● TEXT SECTION
* * * *
Take the derivative:

$$\dddot{u} - 2\beta \ddot{u} +(\omega^2+\beta^2)(\dot{u}-\dot{s})=0$$

Now, $$\dot{s} = 0$$ Wherever it is defined. So:

$$\dddot{u} - 2\beta \ddot{u} +(\omega^2+\beta^2)(\dot{u})=0$$

Let $$v = \dot{u}$$, and you get

$$\ddot{v} - 2\beta \dot{v} +(\omega^2+\beta^2)v=0$$

Which is an ordinary second degree linear differential equation. v will have the same frequency as u.

The most basic (good) differential approximation is:

$$d[n] = \frac{u[n+1]-u[n-1]}{2}$$

I think you may best solve this one by analyzing the zero crossing of those results. The transitions are going to cause weirdness as your system "falls" towards the new equilibrium.

Followup:

$$\ddot{u} - 2\beta \dot{u} +(\omega^2+\beta^2)(u-s)=0$$

$$\ddot{u} - 2\beta \dot{u} +(\omega^2+\beta^2) u=0$$

with solutions:

$$u_h = \left[ C_1 \cos( \omega t ) + C_2 \sin( \omega t ) \right] e ^ { \beta t }$$

$$\ddot{u} - 2\beta \dot{u} +(\omega^2+\beta^2) s=0$$

Assume:

$$u = a t^2 + b t + c$$

$$\dot{u} = 2 a t + b$$

$$\ddot{u} = 2 a$$

$$(2a) - 2\beta ( 2 a t + b ) + (\omega^2+\beta^2) s=0$$

$$(2 - 4 \beta t) a - 2\beta b + (\omega^2+\beta^2) s=0$$

$$a = 0$$

$$b = \frac{\omega^2+\beta^2}{2\beta} \cdot s$$

So :

$$u_p = \left( \frac{\omega^2+\beta^2}{2\beta} \cdot s \right) t$$

For any range of consistent $$s$$ you now have your general and particular solutions.
* * * *
● DESCRIPTION OF THE TASK
Carry the differential equation derivation forward from its final sentence.

● DATA BLOCK
* * * *
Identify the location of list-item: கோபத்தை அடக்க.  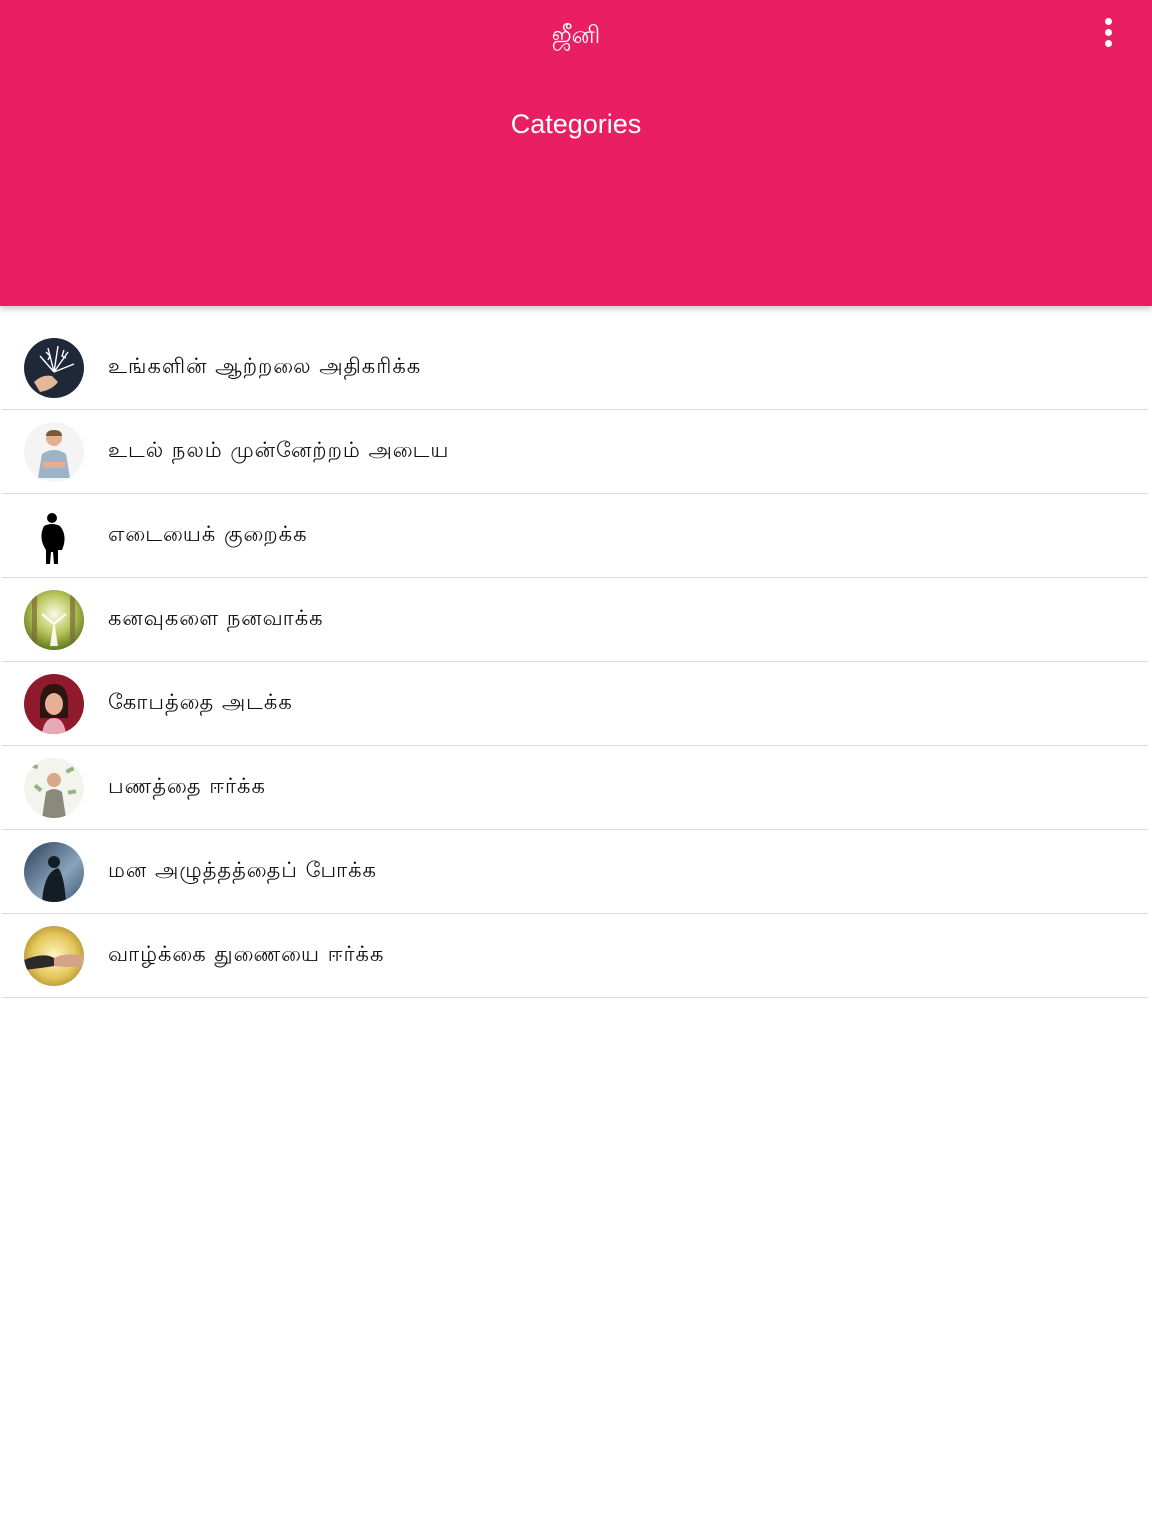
* * * *
● RESPONSE
Therefore you should only need five points to solve for your five unknowns: $$\omega, \beta, C_1, C_2,$$ and $$c$$.

With noise, that goes out the window. If you take the second derivative, your particular solution will be squashed completely. Then you should only have to worry about the $$s$$ transition points.

Line crossings will give you $$\omega$$, and the envelope will give you $$\beta$$.